Task to carry out
Copy every line of the listing below word for word, leaving the pictures out of your answer.

+++ Dataset records

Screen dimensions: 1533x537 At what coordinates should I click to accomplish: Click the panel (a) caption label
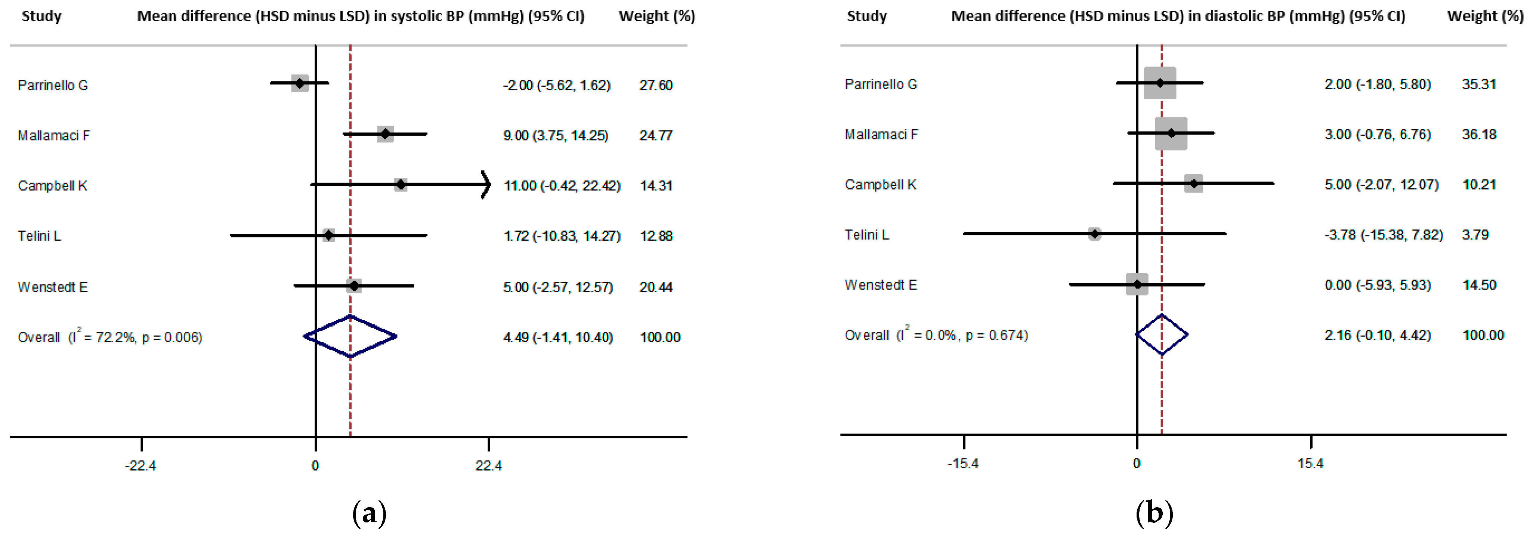(369, 513)
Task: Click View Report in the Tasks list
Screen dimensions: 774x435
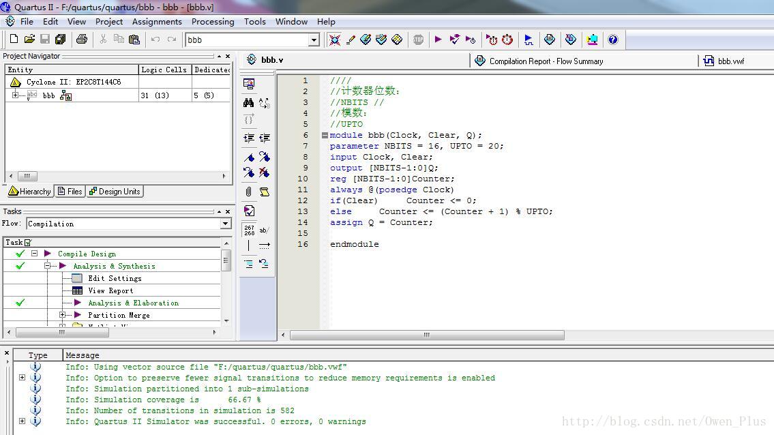Action: [110, 290]
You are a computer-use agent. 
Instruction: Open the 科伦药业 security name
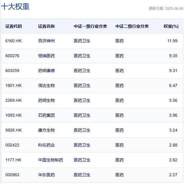point(46,145)
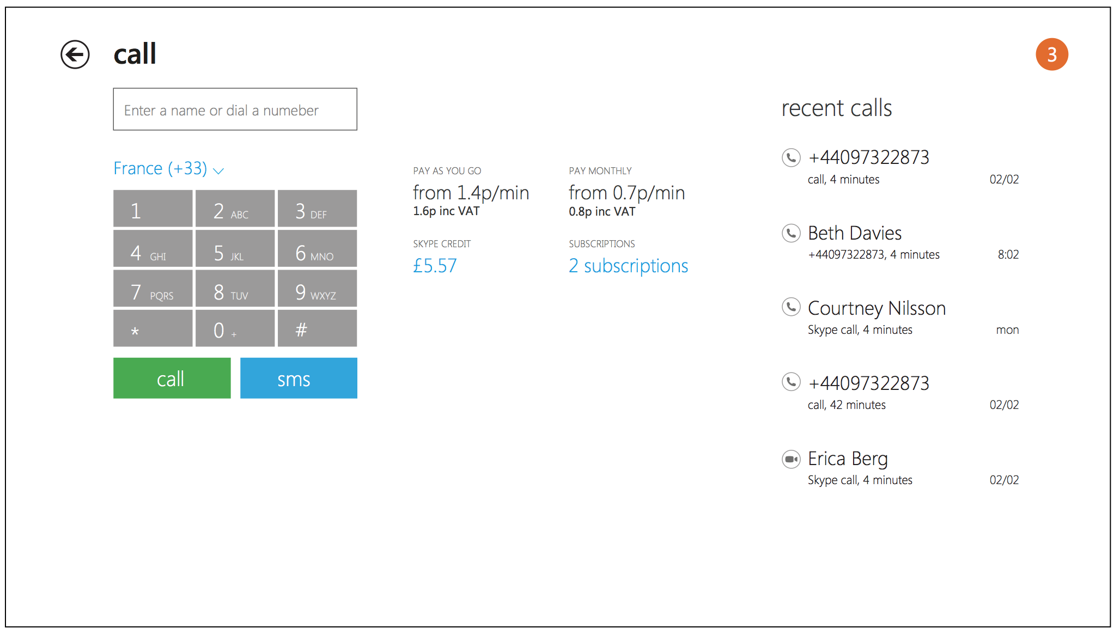Open the £5.57 Skype credit link

(x=435, y=266)
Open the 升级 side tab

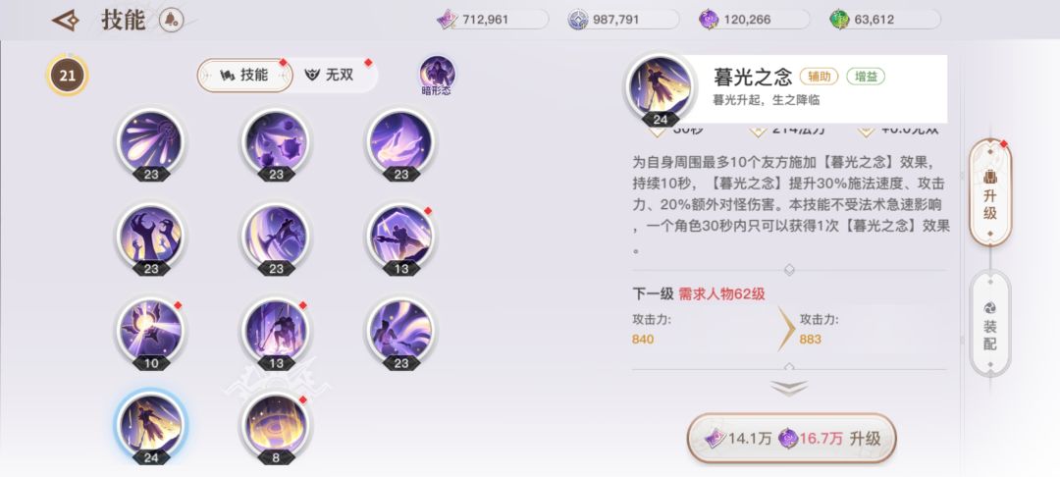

++++++

Full output
Screen dimensions: 1533x537 At what coordinates should I click to accomplish: Click the panel (a) caption label
(369, 513)
Task: Click View Report in the Tasks list
Screen dimensions: 774x435
Action: [110, 290]
You are a computer-use agent. 
Instruction: Open the 科伦药业 security name
point(46,145)
Open the £5.57 Skype credit link

(x=435, y=266)
Open the 升级 side tab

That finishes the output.